*DOCUMENT TEXT*:
From: felix winkelmann
Subject: Re: [Chicken-users] bug using syntax-case in load'ed files
Date: Mon, 23 Oct 2006 23:46:39 +0200

On 10/23/06, Alejandro Forero Cuervo <address@hidden> wrote:
This is just to report a bug I found in the syntax-case egg.  I hope
it is not a misundertanding on my case.

If I run csi and eval

    (use html-stream syntax-case srfi-40)
    (stream-cons "foo" stream-null)

I get

    Error: unbound variable: stream-cons .

I tested under Chicken 2.5.  Interestingly, if I change the order and
put syntax-case first (or if I remove html-stream), the second
expression evaluates successfully.


This is related to what Andreas reported (the macro-expander gets
replaced while compiling and loading separate files), so let me
put the basic problem and the way to approach this in different
words:

Chicken supports two different languages: one is a fairly R5RS-
compliant Scheme and uses a low-level "defmacro"-style macro system.
Another is a somewhat more R5RS-compliant Scheme with
syntax-case and a version of "define-macro" that is built on top
of syntax-case (Actually there are many more languages and macro-expanders, but
lets consider them at another time).

*TASKS AND EXERCISES*:
a. State whether each statement below agrees with the mailing-list message, answering yes or no and quoting the words of the message that decide it.
(i) The reported error occurred under Chicken 2.5.
(ii) Placing syntax-case first in the use form still produced the error.
(iii) The first language Chicken supports uses a syntax-case macro system.
b. Answer the following questions from the mailing-list message.
(i) In which egg was the bug reported?
(ii) On what date was the message sent?
(iii) Whose earlier report is the problem said to be related to?
The lines that come after the mailing-list message are unrelated to it.

*SUPPLIED DATA*:

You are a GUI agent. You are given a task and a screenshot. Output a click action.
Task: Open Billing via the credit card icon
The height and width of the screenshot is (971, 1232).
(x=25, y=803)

*ANSWER LIST*:
a.
(i) Yes: "I tested under Chicken 2.5."
(ii) No: "if I change the order and put syntax-case first (or if I remove html-stream), the second expression evaluates successfully."
(iii) No: "uses a low-level "defmacro"-style macro system."

b.
(i) The syntax-case egg.
(ii) Mon, 23 Oct 2006.
(iii) Andreas.